Sunday, February 26, 2012

Microsoft Azure is part of the Safe Harbor Act

The U.S. and European Union (EU) have vastly differing views of what privacy is. In the U.S. companies who collect the information own the information. In the EU the individuals own their own information collected by companies like Facebook or Google.  Microsoft says Azure supports the Safe harbor Act which acts like a bridge of the differing view on privacy but what do we need to know?

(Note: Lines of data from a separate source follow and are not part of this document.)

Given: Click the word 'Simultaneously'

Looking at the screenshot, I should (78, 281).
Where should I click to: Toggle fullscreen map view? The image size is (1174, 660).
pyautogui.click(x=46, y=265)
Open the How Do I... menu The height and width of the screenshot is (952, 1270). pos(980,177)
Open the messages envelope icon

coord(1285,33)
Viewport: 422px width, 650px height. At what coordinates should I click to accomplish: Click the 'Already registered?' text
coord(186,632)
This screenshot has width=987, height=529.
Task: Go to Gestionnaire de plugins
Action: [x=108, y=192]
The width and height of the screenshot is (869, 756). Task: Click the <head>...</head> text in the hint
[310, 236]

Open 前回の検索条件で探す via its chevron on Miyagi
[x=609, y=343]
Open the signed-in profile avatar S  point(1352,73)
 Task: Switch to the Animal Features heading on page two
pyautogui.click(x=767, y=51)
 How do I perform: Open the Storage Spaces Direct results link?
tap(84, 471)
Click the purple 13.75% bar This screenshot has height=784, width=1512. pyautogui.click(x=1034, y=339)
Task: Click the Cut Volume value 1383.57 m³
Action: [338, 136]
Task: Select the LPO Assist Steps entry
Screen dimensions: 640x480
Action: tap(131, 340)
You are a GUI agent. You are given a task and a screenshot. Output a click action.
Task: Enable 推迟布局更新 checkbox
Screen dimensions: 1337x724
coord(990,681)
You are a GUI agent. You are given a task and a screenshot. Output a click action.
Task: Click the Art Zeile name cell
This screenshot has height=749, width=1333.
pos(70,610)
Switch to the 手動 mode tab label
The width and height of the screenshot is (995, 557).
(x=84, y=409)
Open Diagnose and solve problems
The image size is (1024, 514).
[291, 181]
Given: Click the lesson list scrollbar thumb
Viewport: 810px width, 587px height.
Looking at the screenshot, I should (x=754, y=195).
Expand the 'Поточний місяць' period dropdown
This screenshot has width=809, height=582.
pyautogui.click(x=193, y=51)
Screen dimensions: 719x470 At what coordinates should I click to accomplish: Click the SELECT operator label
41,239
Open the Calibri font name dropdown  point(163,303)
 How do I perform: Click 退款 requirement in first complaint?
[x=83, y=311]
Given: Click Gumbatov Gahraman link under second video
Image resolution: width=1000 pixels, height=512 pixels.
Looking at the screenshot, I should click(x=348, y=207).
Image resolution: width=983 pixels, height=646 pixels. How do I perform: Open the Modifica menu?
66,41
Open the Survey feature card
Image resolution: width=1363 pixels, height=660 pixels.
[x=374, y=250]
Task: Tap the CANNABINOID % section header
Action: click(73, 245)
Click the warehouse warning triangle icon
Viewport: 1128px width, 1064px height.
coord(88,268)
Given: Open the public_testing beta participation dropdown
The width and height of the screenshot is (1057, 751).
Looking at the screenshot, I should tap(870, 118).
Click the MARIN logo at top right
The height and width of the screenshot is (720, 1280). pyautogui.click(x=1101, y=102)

The Safe harbor is designed to protect privacy of individuals by legislating the manner in which personal data is processed including storage, collection, etc. A high overview of the safe harbor principles is as follows:

  • Notice – Organizations must inform individuals as to the purposes for which information about them is being collected and used, and the types of third parties to whom the organization may disclose information. Individuals must be informed how they can contact the organization with inquires or complaints as well as the choices they have with respect to limiting the use and disclosure of information about them.
  • Choice – Individuals must be provided the opportunity to “opt out” of allowing their information to be disclosed to a third party or to be used for a purpose incompatible with the purpose for which it was originally collected.
  • Safe Harbor Sensitive Information Principle – For sensitive personal information, such as that specifying medical conditions, racial or ethnic origin, political opinions, religious beliefs, or sexual orientation, individuals must explicitly “opt in” before such information can be disclosed to a third party or be used in a manner other than for which it was originally collected.
  • Onward Transfer – Prior to disclosing information to a third party, the organization must ensure that the third party provides the same level of privacy protection as required by the safe harbor principles. Having done this, the organization will not be held responsible should the third party process the data in a manner contrary to the safe harbor privacy principles.
  • Security – Organizations must take reasonable precautions to protect personal information from loss, misuse and unauthorized access, disclosure, alteration and destruction.
  • Data Integrity– Organizations must take reasonable steps to ensure that data is accurate, complete, current, relevant, and reliable for its intended use.
  • Access – Organizations must provide individuals with access to personal information collected about them. Individuals must be allowed to correct, amend, or delete such information if it is inaccurate. Exceptions to this principle may be allowed where the burden or expense of providing such access is considered disproportionate to the risks to the individual’s privacy.
  • Enforcement – Organizations must define procedures and mechanisms for assuring compliance with the principles. These mechanisms must also include a means by which complaints and disputes raised will be investigated and resolved, and obligations whereby sanctions will be applied should the organization fail to be compliant. 

Another important fact we should consider is having our data stored in a foreign country doesn’t put us outside of the U.S. laws. The USA Patriot Act can give our government access to expat data stored outside the US.
Plus now we add state privacy laws from California, New York, and Massachusetts. Massachusetts has new regulations that went into on March 1, 2010. Significantly, the new regulations are not restricted to companies that are located or operate in Massachusetts. Instead, they apply to businesses located anywhere in the United States that store or maintain “personal information” about a Massachusetts resident. By default this means any data on Massachusetts’s residents no matter where the data is stored subject to Massachusetts’s privacy laws.